The Haryana Congress’s simmering leadership battle spilled into the open during the party’s general body meeting in Chandigarh on July 8, when an apparently light-hearted exchange between Leader of the Opposition (LoP) in the Assembly Bhupinder Singh Hooda and Rajya Sabha MP Randeep Singh Surjewala quickly assumed political significance.
The meeting, chaired by the All India Congress Committee (AICC)’s newly appointed Haryana in-charge Sanjay Dutt, took an unexpected turn during this welcome programme for Dutt. Pointing towards Surjewala, Hooda remarked, “Tu mera saath de, fir dekh dhamaka (Stand with me, and then you’ll see the impact)”.
Surjewala immediately took the microphone from Haryana Congress president Rao Narender Singh and replied, “Mujhe aapka saath dete hue 20 saal ho gaye. Ab aapki baari hai mera saath dene ki (I have backed you for the last 20 years. Now, it is your turn to support me).”
Within the state Congress circles, Surjewala’s response was widely interpreted as his bid to signal his own ambitions for a larger role in Haryana politics. While none of the senior state party leaders was willing to comment on it on record, some of them called it a “witty, jovial and amiable banter shared among party colleagues”.
“Not only Randeep, but everybody had been supporting Bhupinder Singh Hooda.
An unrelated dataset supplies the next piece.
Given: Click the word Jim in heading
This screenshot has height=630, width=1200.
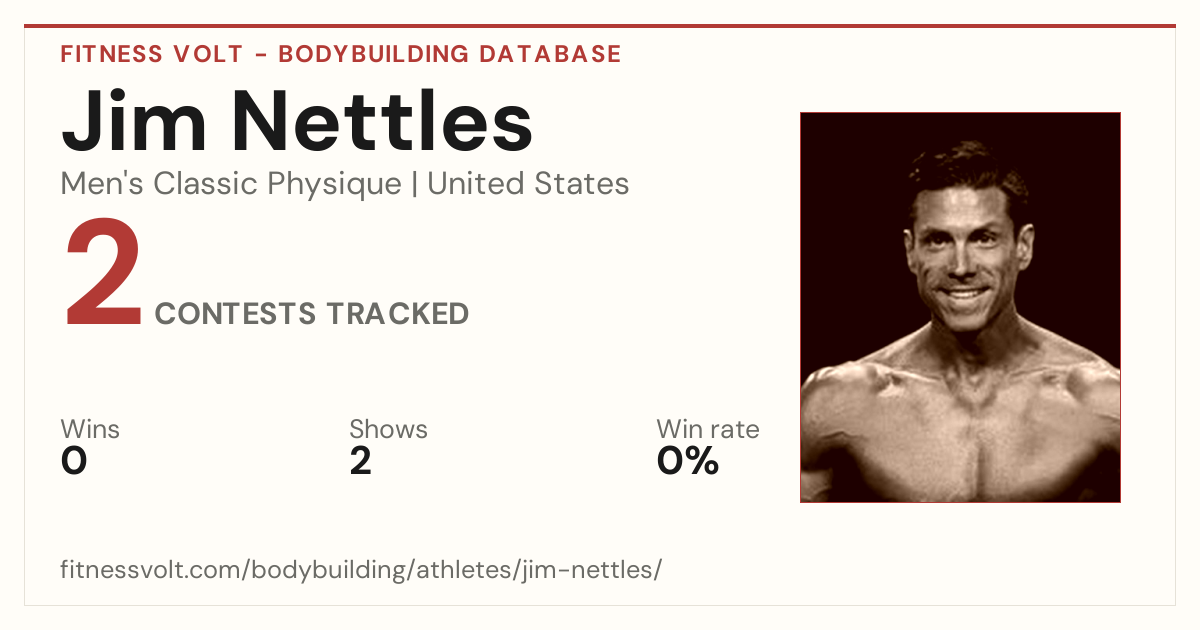Looking at the screenshot, I should point(128,120).
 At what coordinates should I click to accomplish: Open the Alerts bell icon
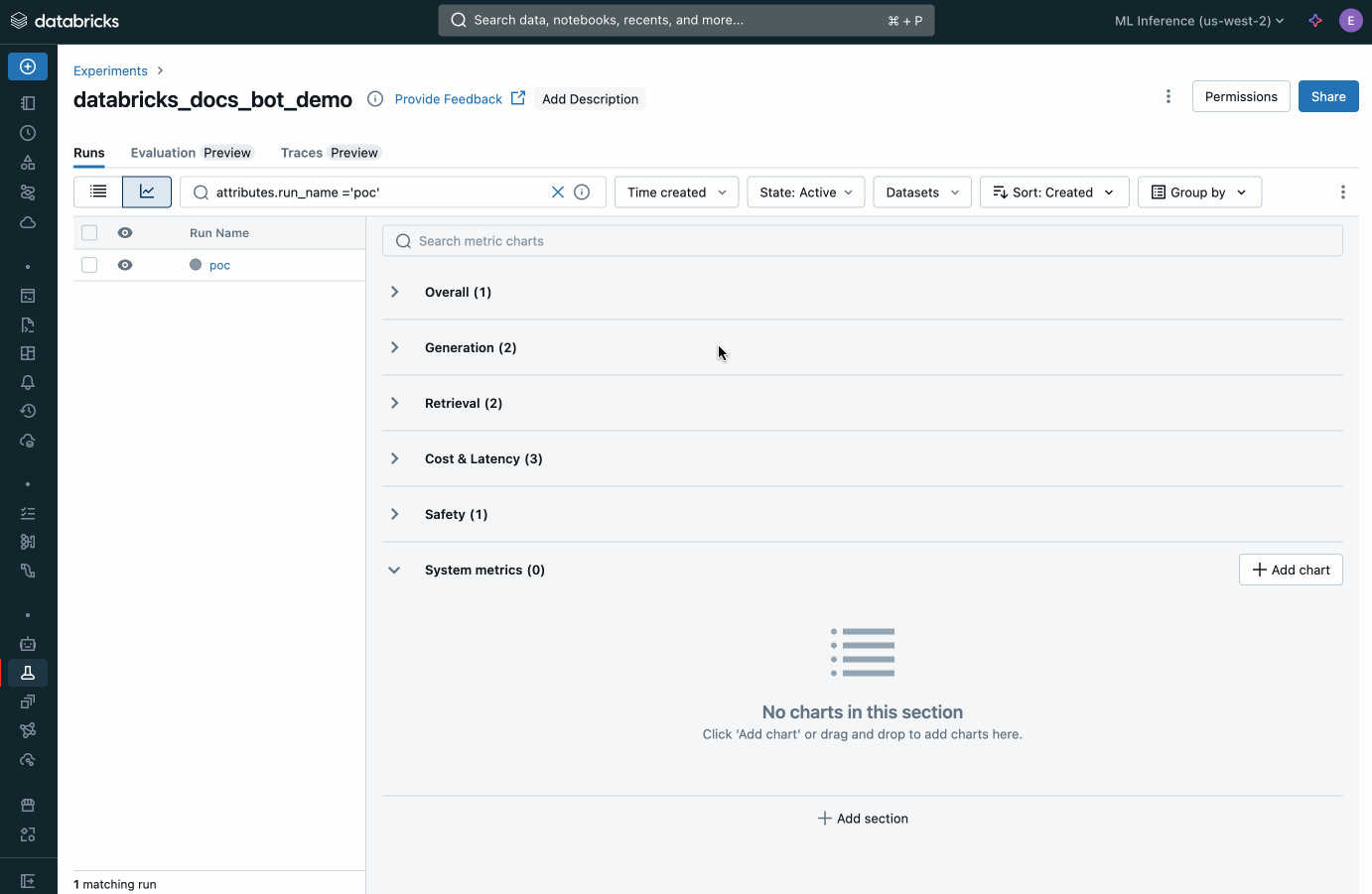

Still, if the result isn’t coming, there has to be some change,” said one party leader.
“Randeep Surjewala only stated the facts about the Congress performance over the years,” another party leader added.
This point was reinforced by Surjewala’s subsequent speech. Delivering what many viewed as a direct critique of the Congress’s electoral record in Haryana under Hooda’s leadership over the years, Surjewala reminded party workers that after returning to power in 2005, the Congress had not secured another Assembly majority on its own.
“Since Haryana’s inception in 1966, the Congress has secured an absolute majority on its own only three times – in 1972, 1991 and 2005. I am not blaming anybody in particular, but every party leader and worker must first accept this bitter truth that in the last 56 years, we have managed to win on our own only thrice,” Surjewala said.
He added, “Although we did form the government, sometimes with the support of MLAs who joined us from other parties, on our own we formed the government only three times,” referring to the 2009 election, when the Congress fell short of a majority and later formed the government after five Haryana Janhit Congress MLAs merged with the party.
Surjewala, who is also an AICC general secretary, rejected Hooda’s son and Rohtak MP Deepender’s argument that the Congress had improved its performance in the 2024 Assembly elections.
“I have immense respect for my younger brother Deepender, but the fact is that despite securing one of our best vote shares in recent years, we were still restricted to 37 seats – well short of the 46 needed for a majority in the 90-member Assembly. We cannot turn our faces away from this bitter reality,” he said.
He then cautioned Sanjay Dutt, saying, “Sanjay ji, agar aap bhi muh morenge, toh peeche kai prabhari nakamyaab ho ke chale gaye (If you also choose to look the other way, you too will join the long list of in-charges who failed and eventually left).”
Surjewala’s remarks come against the backdrop of the Congress’s narrow defeat in the 2024 Haryana Assembly elections, after which sections of the party renewed demands for a leadership change. While Hooda remained the party’s chief ministerial face during the campaign, the Congress high command took nearly a year to formally appoint him as the LoP.
The Gandhi family has also sent mixed political signals. Rahul Gandhi and Priyanka Gandhi attended the Hooda family’s annual lunch earlier this year, reinforcing Hooda’s influence. However, Rahul also joined former MP Brijendra Singh’s state-wide Sadbhav Yatra in 2025 – a move seen as encouraging leaders outside the Hooda camp which had skipped this yatra for “not being an official party programme”.
Hooda has dominated Haryana Congress politics for nearly three decades, serving as the two-term CM, state party president, and LoP.
Surjewala, once regarded as Hooda’s trusted lieutenant and state Cabinet colleague, later emerged as part of the anti-Hooda “SRK” grouping alongside Lok Sabha MP Kumari Selja and ex-Rajya Sabha MP Kiran Choudhry. After Choudhry switched to the BJP, Surjewala and his son, Kaithal MLA Aditya Surjewala, openly supported Brijendra Singh’s Sadbhav Yatra.
Though Surjewala himself suffered electoral defeats in the 2019 Jind Assembly bypoll and later from Kaithal before entering the Rajya Sabha from Rajasthan in 2022, his July 8 intervention offered the clearest public indication yet that the debate over the Congress’s leadership in Haryana has spilled into the open.